Wherever a line of the records contains "computer", copy that line.

[Collected data]
= Beginning of Section =

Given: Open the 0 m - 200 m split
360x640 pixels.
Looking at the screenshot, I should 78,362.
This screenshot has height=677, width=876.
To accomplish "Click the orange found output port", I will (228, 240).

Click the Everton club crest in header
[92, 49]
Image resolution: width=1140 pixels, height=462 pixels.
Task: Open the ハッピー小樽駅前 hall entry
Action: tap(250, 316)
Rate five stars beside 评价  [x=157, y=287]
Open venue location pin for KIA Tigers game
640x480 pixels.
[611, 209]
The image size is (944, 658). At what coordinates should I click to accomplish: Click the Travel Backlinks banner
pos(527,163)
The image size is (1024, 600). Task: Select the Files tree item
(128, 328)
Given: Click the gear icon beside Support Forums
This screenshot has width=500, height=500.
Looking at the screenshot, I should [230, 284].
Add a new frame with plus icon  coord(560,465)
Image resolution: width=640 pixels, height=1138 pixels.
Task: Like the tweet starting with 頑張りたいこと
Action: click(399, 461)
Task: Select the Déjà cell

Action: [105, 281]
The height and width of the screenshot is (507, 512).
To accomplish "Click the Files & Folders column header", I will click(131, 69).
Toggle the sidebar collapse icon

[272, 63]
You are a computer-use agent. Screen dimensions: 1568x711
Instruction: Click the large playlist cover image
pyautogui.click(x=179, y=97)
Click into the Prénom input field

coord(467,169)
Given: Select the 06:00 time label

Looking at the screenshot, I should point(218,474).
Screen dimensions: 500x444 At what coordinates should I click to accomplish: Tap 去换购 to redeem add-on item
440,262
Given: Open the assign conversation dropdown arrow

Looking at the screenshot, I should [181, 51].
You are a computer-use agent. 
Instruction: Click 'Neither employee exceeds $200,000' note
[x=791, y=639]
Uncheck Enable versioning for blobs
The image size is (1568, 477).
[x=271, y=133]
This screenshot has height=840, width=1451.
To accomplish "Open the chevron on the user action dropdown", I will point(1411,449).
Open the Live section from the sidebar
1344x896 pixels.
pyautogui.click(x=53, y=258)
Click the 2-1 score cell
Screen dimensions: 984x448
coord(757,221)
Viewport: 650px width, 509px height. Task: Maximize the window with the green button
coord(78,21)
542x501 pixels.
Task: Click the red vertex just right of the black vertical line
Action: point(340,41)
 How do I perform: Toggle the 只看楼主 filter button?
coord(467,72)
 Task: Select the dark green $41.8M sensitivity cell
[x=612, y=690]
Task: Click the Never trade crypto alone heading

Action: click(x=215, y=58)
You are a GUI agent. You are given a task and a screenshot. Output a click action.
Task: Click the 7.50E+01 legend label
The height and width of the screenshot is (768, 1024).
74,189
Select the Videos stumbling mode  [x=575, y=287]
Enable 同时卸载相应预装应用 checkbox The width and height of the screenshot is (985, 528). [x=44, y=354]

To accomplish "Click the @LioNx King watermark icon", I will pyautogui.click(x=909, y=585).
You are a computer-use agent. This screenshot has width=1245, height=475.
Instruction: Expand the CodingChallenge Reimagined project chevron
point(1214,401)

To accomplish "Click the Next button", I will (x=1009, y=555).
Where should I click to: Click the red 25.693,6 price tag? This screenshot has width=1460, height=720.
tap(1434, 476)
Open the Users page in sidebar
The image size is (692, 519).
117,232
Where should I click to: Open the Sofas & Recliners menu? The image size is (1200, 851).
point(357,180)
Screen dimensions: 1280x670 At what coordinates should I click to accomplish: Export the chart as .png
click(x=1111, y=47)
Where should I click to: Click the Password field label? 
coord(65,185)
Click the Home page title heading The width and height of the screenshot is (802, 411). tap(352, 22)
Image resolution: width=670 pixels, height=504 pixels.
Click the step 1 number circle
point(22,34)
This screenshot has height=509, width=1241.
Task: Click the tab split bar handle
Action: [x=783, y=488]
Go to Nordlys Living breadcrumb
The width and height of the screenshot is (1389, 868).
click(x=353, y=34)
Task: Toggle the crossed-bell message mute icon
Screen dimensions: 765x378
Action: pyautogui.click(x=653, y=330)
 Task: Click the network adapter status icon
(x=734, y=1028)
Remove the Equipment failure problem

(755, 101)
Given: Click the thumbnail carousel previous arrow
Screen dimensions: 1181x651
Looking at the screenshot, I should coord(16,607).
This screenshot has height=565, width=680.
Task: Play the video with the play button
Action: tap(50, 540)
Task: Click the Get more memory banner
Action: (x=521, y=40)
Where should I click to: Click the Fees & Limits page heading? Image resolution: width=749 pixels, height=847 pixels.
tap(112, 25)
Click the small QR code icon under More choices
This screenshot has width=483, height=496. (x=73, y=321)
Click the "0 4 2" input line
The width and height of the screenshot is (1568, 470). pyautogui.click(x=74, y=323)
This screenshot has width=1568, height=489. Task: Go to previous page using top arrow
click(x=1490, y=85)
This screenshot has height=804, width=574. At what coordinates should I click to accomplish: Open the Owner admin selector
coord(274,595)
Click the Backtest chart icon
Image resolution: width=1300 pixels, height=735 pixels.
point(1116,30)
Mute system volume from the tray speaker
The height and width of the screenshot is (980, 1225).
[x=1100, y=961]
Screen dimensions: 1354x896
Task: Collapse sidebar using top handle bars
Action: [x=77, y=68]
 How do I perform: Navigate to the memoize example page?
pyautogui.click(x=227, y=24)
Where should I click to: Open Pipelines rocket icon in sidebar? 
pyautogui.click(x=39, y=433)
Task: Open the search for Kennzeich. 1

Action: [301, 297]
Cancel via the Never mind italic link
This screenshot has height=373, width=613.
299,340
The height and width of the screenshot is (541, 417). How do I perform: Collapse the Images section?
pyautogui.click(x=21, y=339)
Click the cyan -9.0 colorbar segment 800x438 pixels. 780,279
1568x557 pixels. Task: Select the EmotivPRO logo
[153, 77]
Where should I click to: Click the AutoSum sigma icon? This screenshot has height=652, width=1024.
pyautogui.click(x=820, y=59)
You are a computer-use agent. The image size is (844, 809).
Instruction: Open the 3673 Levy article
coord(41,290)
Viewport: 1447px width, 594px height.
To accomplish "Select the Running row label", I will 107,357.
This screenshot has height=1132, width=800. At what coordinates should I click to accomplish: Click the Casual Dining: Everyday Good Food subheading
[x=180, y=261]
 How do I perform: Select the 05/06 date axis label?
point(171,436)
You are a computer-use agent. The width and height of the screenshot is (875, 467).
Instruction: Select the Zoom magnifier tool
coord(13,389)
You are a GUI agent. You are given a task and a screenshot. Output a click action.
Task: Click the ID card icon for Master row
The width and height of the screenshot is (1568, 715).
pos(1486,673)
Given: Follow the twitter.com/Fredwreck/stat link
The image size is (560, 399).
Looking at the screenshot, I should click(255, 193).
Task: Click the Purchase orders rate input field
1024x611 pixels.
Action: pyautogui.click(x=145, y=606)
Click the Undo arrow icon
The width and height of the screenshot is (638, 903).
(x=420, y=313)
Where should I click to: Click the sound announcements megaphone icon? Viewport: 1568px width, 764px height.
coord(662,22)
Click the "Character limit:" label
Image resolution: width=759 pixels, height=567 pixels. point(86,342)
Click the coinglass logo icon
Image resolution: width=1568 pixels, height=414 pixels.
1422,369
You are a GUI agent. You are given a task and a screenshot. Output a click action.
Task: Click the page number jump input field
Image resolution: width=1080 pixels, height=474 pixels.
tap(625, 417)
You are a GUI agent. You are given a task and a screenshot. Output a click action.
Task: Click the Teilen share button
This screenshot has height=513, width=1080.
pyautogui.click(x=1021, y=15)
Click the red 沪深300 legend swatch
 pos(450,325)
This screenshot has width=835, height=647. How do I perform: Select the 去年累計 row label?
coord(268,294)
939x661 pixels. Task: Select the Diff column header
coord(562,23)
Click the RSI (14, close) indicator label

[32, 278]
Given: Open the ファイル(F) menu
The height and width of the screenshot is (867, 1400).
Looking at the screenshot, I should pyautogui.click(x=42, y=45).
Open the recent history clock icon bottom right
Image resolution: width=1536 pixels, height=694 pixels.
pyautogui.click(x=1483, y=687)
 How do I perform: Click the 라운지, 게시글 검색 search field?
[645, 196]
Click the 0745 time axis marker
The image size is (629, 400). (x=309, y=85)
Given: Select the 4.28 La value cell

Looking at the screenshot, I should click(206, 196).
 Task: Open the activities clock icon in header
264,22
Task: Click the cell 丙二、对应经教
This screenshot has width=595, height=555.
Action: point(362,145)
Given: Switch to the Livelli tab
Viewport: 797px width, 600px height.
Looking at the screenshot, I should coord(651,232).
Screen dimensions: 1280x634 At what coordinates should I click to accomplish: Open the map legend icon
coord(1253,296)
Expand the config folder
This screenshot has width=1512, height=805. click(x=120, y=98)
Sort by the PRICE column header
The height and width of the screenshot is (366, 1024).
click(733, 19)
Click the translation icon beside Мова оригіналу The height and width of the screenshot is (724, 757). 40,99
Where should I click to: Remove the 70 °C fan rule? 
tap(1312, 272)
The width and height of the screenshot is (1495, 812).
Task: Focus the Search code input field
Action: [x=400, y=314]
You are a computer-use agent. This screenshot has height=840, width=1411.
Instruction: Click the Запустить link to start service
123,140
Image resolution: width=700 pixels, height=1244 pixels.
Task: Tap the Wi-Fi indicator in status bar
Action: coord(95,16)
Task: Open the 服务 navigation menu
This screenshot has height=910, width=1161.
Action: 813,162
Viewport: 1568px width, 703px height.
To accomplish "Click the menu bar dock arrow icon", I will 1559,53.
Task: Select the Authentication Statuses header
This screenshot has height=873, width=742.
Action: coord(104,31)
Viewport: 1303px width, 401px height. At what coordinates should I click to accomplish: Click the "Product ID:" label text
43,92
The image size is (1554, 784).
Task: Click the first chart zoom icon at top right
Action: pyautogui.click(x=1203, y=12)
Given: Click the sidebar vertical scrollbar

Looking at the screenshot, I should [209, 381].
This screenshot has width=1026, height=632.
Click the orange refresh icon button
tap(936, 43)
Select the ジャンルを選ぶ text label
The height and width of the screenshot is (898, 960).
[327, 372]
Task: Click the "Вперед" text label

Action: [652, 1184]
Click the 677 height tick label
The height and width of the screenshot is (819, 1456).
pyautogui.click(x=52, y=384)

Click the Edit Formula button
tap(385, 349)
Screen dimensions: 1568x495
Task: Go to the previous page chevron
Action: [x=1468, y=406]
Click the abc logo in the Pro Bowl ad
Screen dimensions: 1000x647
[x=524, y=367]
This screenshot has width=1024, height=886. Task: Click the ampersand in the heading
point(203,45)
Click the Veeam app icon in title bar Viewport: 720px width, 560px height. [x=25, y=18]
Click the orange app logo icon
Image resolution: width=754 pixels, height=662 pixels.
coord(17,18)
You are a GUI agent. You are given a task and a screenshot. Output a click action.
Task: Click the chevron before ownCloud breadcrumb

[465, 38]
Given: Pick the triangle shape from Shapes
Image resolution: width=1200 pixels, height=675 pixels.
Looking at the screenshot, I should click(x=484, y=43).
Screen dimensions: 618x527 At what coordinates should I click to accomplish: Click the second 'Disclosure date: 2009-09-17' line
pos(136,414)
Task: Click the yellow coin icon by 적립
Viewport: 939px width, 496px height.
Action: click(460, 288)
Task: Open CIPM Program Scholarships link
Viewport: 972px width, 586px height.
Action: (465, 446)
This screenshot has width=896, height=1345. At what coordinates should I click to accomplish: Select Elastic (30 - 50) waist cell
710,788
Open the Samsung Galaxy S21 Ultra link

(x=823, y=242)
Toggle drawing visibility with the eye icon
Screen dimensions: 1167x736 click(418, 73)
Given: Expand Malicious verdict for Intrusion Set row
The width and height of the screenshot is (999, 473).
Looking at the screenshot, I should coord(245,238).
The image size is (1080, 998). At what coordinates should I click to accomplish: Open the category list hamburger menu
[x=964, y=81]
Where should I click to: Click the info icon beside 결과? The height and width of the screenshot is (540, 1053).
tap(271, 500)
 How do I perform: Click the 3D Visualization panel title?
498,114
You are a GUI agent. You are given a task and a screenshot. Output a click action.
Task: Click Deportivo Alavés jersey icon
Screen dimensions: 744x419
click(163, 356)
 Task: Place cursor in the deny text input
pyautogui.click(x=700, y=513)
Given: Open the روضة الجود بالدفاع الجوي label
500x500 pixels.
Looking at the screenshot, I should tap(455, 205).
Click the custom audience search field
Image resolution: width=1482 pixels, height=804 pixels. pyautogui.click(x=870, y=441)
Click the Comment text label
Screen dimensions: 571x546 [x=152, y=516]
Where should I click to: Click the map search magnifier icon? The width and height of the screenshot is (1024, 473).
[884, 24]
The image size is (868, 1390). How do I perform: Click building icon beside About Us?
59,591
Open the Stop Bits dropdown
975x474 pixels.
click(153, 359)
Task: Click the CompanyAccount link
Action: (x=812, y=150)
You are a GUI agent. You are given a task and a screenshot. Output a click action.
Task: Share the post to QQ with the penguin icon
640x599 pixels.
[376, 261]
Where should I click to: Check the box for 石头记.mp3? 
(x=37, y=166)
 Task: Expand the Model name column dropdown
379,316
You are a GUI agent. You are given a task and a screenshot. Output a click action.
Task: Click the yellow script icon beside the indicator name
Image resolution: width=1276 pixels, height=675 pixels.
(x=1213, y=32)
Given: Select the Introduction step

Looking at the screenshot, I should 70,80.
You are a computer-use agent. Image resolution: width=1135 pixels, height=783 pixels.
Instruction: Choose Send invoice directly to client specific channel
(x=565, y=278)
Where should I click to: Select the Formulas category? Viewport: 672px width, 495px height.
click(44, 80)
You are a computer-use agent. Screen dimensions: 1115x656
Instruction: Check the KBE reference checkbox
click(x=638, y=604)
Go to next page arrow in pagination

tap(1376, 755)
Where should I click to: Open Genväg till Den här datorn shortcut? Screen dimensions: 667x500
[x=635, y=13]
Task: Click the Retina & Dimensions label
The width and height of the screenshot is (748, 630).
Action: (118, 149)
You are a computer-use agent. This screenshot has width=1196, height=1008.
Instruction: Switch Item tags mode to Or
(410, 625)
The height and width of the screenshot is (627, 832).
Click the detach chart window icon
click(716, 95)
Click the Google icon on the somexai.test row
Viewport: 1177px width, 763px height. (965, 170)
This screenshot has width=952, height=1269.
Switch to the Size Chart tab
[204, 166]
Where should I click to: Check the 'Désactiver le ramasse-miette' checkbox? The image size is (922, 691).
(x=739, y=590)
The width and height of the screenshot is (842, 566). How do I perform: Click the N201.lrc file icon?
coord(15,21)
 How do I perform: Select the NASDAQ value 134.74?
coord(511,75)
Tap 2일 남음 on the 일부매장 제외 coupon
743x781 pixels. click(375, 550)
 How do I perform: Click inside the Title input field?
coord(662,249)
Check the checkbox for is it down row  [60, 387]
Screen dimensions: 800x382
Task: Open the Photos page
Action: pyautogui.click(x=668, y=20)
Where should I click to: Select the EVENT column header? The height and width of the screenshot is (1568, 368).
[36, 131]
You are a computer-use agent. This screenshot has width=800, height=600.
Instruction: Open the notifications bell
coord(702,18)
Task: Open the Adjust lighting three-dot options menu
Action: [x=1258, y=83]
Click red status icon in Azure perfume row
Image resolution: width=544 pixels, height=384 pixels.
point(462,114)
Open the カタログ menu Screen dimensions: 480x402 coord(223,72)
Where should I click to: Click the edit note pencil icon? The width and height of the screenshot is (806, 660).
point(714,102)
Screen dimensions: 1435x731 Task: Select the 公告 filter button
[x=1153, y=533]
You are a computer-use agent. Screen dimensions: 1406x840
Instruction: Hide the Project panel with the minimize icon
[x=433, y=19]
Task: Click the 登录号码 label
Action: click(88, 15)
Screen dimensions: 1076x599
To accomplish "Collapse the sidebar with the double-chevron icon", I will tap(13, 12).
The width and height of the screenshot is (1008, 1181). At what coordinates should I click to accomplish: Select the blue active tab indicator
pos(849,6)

= End of Section =

*Reply*
You are a computer-use agent. Screen dimensions: 1568x711
You are a computer-use agent. 
You are a computer-use agent. This screenshot has width=1245, height=475.
You are a computer-use agent. The image size is (844, 809).
You are a computer-use agent. The width and height of the screenshot is (875, 467).
You are a computer-use agent. This screenshot has height=840, width=1411.
You are a computer-use agent. Image resolution: width=1135 pixels, height=783 pixels.
You are a computer-use agent. Screen dimensions: 1115x656
You are a computer-use agent. This screenshot has width=1196, height=1008.
You are a computer-use agent. This screenshot has width=800, height=600.
You are a computer-use agent. Screen dimensions: 1406x840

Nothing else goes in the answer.